» **Data extracted from a collection**:
....
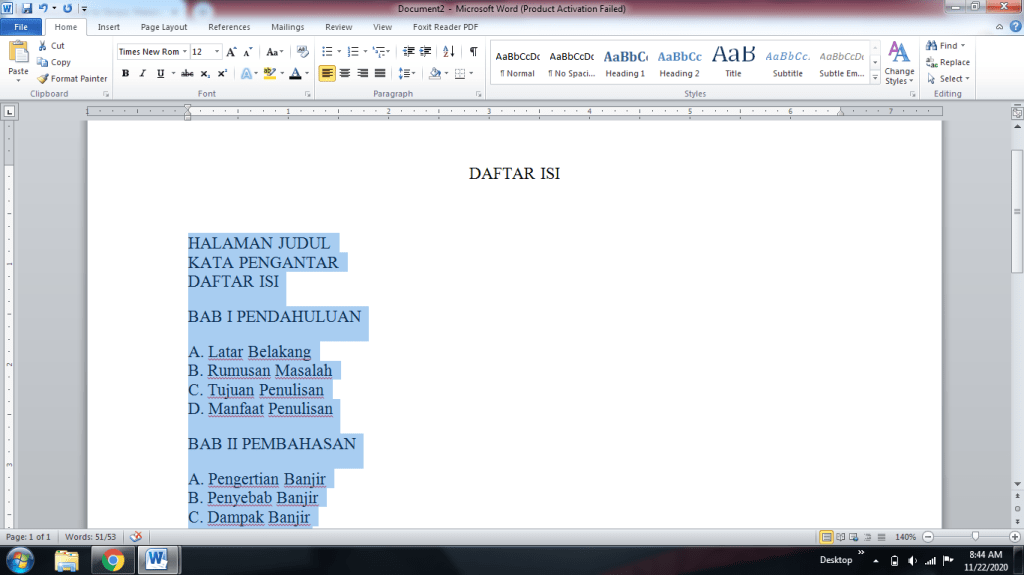Expand the Change Styles dropdown
This screenshot has height=575, width=1024.
(x=899, y=63)
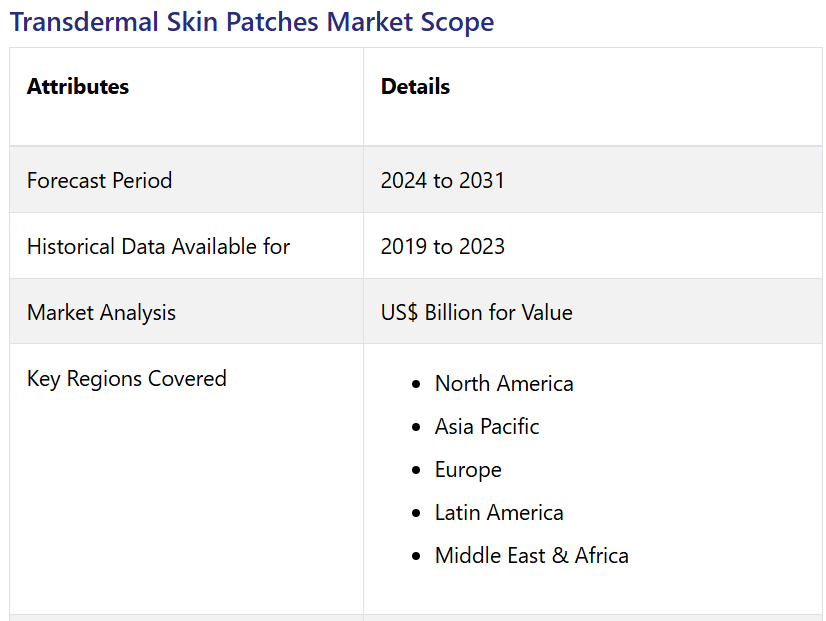Select Latin America list item
This screenshot has height=621, width=826.
[499, 512]
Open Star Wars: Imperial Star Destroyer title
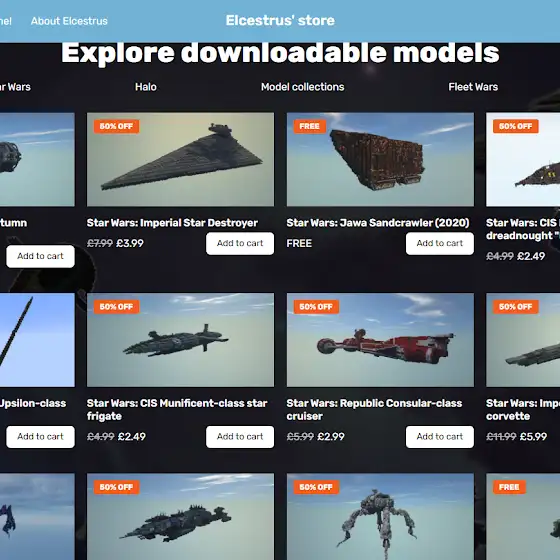The height and width of the screenshot is (560, 560). (x=172, y=223)
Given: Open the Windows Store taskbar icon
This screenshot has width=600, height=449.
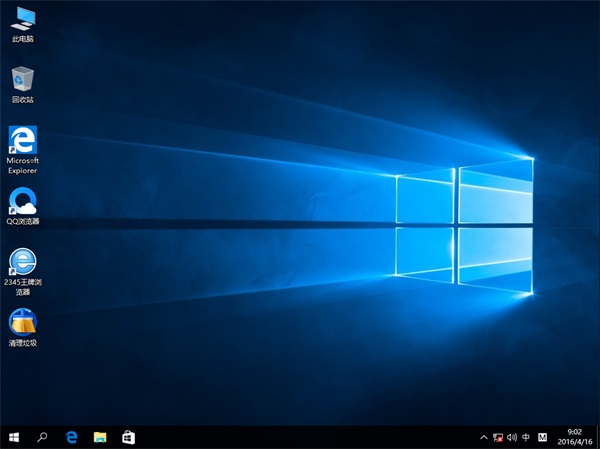Looking at the screenshot, I should tap(128, 438).
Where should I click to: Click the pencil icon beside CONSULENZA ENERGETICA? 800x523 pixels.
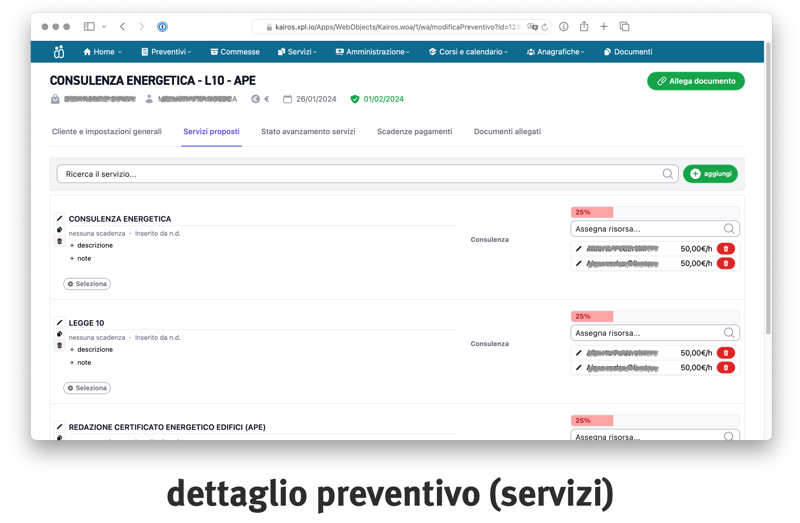pos(60,219)
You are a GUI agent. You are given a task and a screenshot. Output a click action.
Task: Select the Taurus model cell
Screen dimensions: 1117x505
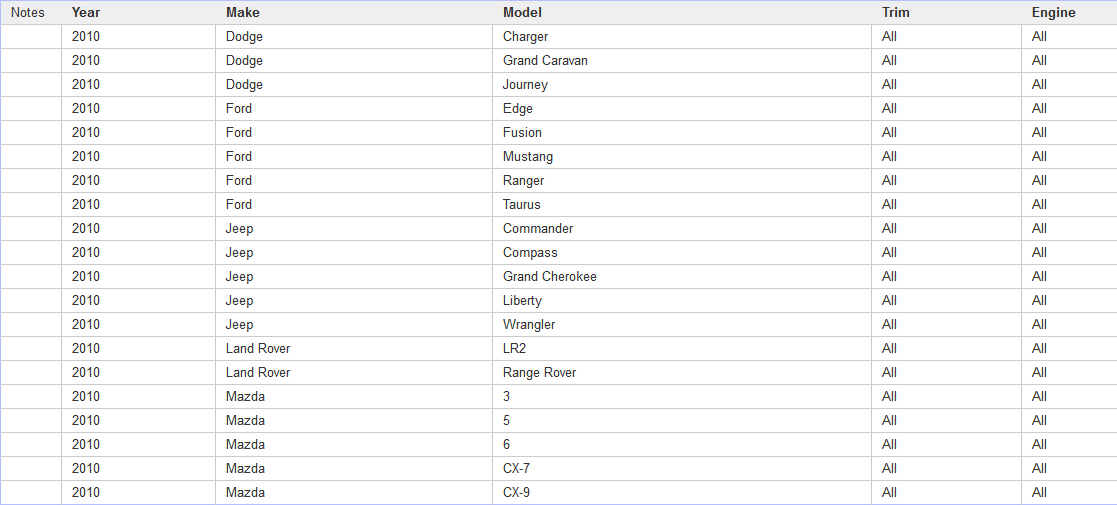[x=682, y=204]
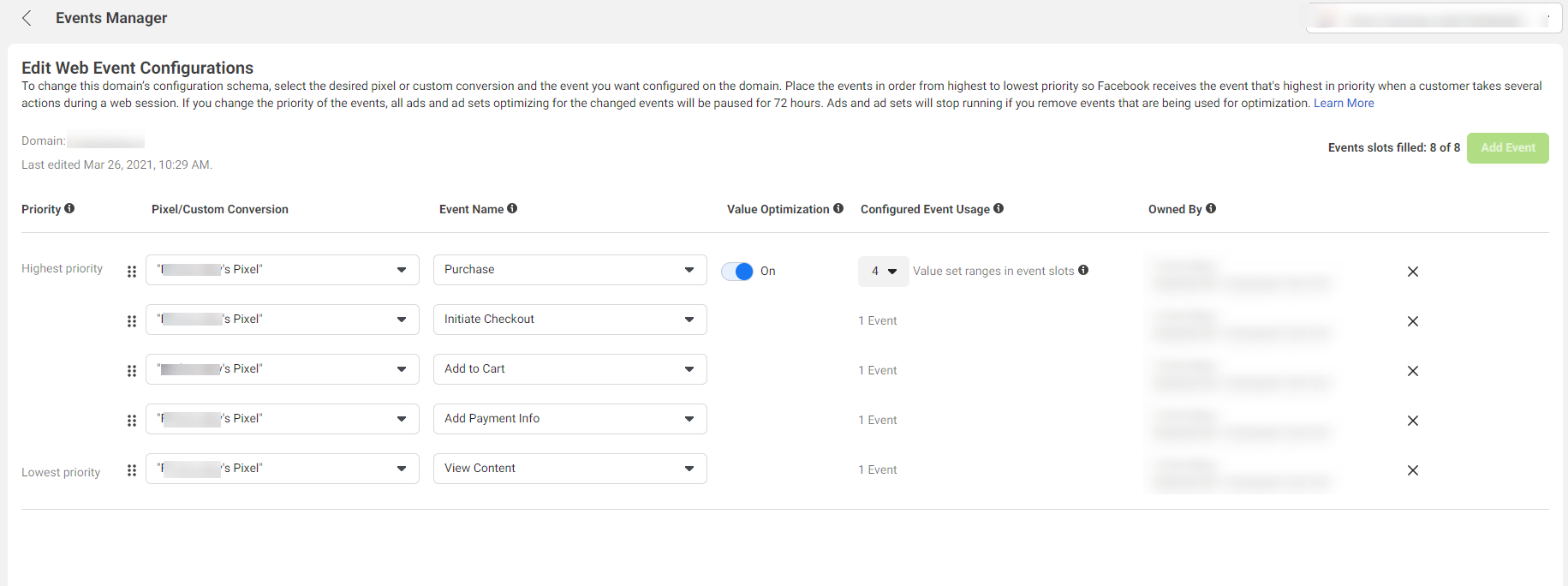
Task: Click the info icon beside Event Name
Action: [x=512, y=208]
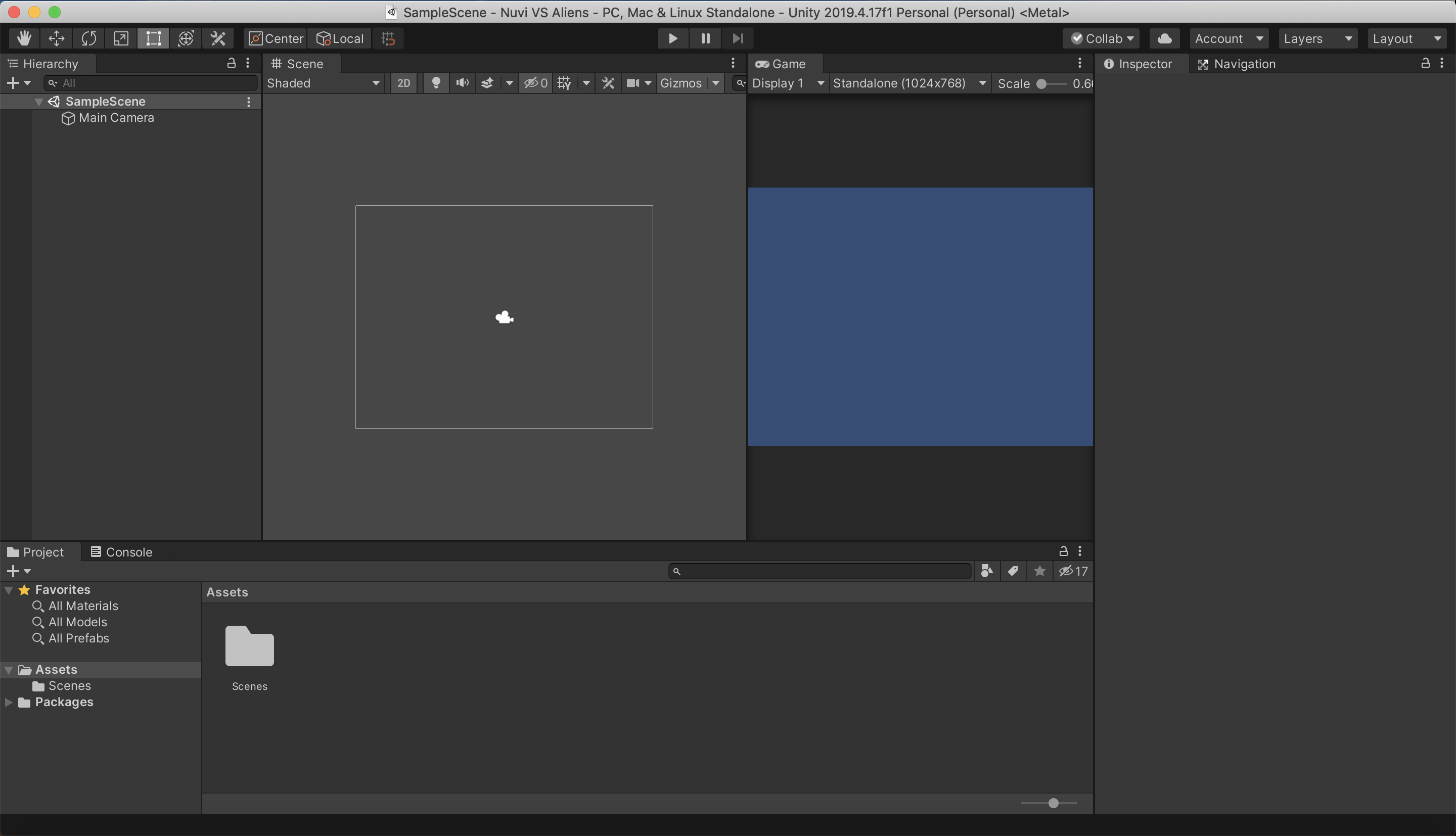Viewport: 1456px width, 836px height.
Task: Open the Scene tab menu
Action: click(733, 63)
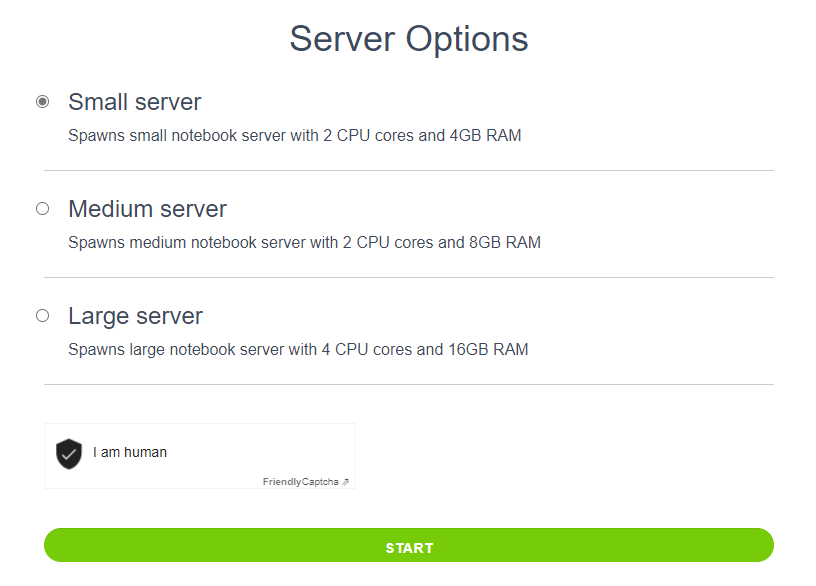Click the shield checkmark captcha icon

coord(68,453)
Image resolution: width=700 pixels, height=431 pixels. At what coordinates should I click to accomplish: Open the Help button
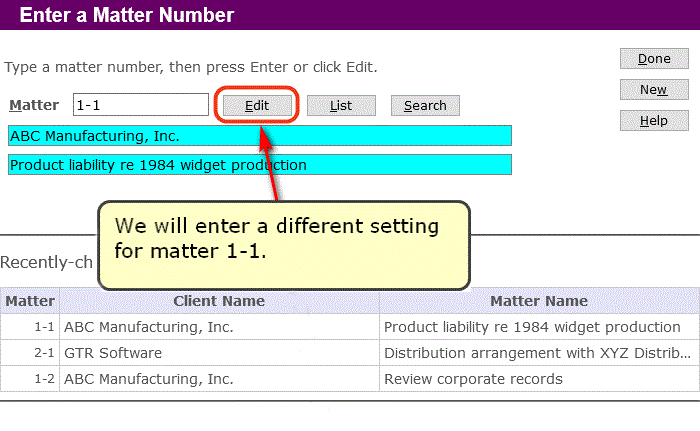[x=654, y=121]
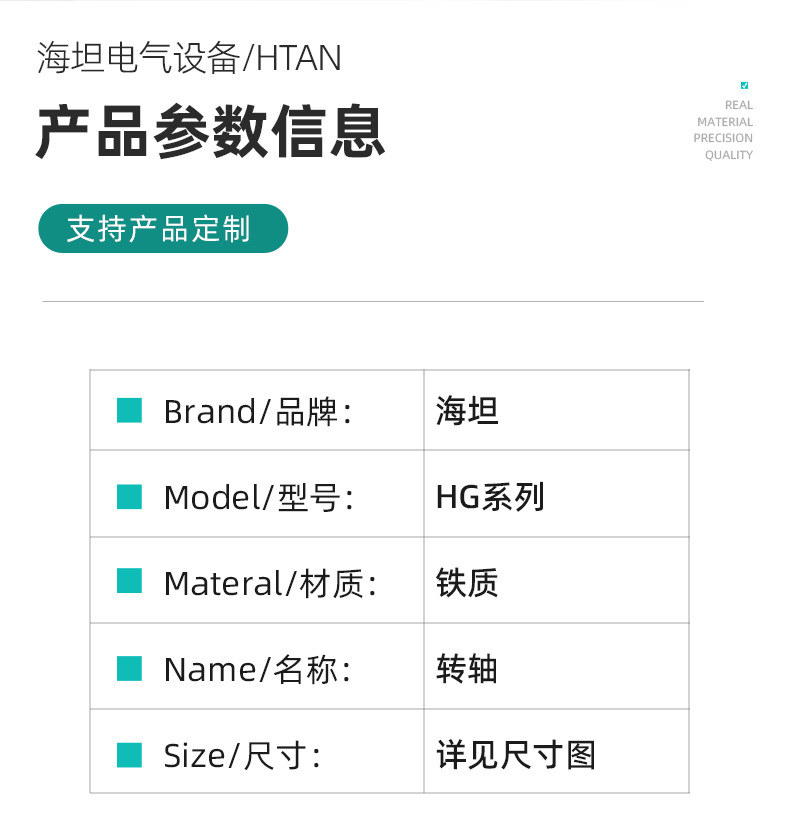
....
» **PROMPT**:
Copy out, with no pictures, the lines from the one containing "Open Star Wars: Imperial Star Destroyer title" through the last line of the data above, both ends included and each word unchanged.

» **YOUR RESPONSE**:
Open Star Wars: Imperial Star Destroyer title
The height and width of the screenshot is (560, 560). (x=172, y=223)
Given: Open the Windows Store taskbar icon
This screenshot has width=600, height=449.
Looking at the screenshot, I should tap(128, 438).
Where should I click to: Click the pencil icon beside CONSULENZA ENERGETICA? 800x523 pixels.
pos(60,219)
You are a GUI agent. You are given a task and a screenshot. Output a click action.
Task: Select the Taurus model cell
Screen dimensions: 1117x505
[x=682, y=204]
Task: Click the info icon beside Event Name
Action: [x=512, y=208]
Viewport: 1456px width, 836px height.
Task: Open the Scene tab menu
Action: click(733, 63)
Click the shield checkmark captcha icon

coord(68,453)
Image resolution: width=700 pixels, height=431 pixels. At what coordinates should I click to accomplish: Open the Help button
[x=654, y=121]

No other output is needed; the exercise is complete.